Tim Mullaney Sr., a former DOJ chief of staff, announced last week he will seek the Democratic nomination. Rep. Sean Lynn, D-Dover, and former Delaware Attorney General Charles Oberly, a Democrat, are also considering campaigns.

Rep. Lynn said he expects to make up his mind in about a week, while Mr. Oberly said he should have a decision by the end of November.

Mr. Neuberger is seeking to become Delaware’s first Republican attorney general since 2005. This would be his second bid for public office, after an unsuccessful run for the U.S. House of Representatives in 1986.

He intends to begin releasing policy papers on a variety of subjects to gauge public opinion soon. Front and center on his list of topics is capital punishment.

Delaware has been without a death penalty since August 2016, when the state Supreme Court ruled part of the statute was unconstitutional and struck the entire law down.

Legislation that would restore capital punishment for convicted murderers passed the House earlier this year and is awaiting a vote in the Senate. Lawmakers return in January, and any vote on the bill is expected to be close.

“I’m going to be doing everything in my power between now and January to try to get that death penalty bill passed by the Senate,” Mr. Neuberger said.
He believes capital punishment is needed to deter potential murderers, especially in prisons.

“If there’s no death penalty, what’s going to happen” to the 16 inmates charged with the murder of Lt. Floyd, he asked, noting four are already serving life sentences.
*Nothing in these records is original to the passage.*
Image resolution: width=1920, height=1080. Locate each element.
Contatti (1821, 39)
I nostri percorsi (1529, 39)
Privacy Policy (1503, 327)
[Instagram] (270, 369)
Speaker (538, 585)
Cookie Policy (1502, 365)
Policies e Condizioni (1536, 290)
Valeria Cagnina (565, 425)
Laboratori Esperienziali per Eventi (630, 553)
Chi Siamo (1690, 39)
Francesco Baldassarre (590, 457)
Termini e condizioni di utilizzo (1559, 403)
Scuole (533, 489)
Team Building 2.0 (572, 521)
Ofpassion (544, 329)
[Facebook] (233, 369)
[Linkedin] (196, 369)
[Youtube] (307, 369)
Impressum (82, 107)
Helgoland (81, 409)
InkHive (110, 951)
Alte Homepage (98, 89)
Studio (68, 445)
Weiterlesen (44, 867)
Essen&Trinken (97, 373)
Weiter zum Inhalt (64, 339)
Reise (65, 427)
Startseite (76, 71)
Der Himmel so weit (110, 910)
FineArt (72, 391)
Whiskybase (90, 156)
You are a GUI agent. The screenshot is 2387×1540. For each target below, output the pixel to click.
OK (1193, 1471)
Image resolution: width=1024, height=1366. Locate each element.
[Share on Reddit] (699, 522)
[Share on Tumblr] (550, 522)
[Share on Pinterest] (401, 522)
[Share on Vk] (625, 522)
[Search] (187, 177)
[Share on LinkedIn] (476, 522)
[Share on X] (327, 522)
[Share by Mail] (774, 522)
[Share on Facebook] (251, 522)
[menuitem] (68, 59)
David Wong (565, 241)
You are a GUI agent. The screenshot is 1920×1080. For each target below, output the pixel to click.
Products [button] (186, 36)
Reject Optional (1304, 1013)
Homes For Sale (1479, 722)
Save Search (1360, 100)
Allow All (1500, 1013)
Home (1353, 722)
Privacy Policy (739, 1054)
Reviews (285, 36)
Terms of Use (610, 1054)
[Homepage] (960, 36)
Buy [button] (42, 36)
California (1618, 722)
Also high on his list is retraining police with a focus on de-escalating dangerous situations.

Mr. Neuberger represented the family of Jeremy McDole, a man in a wheelchair shot and killed by Wilmington police in 2015. As part of the $1.5 million settlement, Wilmington agreed to examine its use-of-force tactics and police training.

If elected, Mr. Neuberger said, he hopes to adopt regulations surrounding de-escalation used by Seattle.

He aims to strengthen workplace anti-discrimination laws as well to ensure incidents of sexual and racial harassment are punished. Many cases are thrown out by judges because of the high standards required to prove discrimination, he said.

“Delaware needs to take the bull by the horns, change the test and let’s get these cases to the jury,” Mr. Neuberger said.

Democrats hold a strong numbers advantage in the state, but Mr. Neuberger expressed confidence about his chances to win next year’s election.

“I think I have pretty high name recognition in the state. I don’t know whether it’s positive or negative,” he said with a laugh, alluding to the government officials who are inclined to view him unfavorably.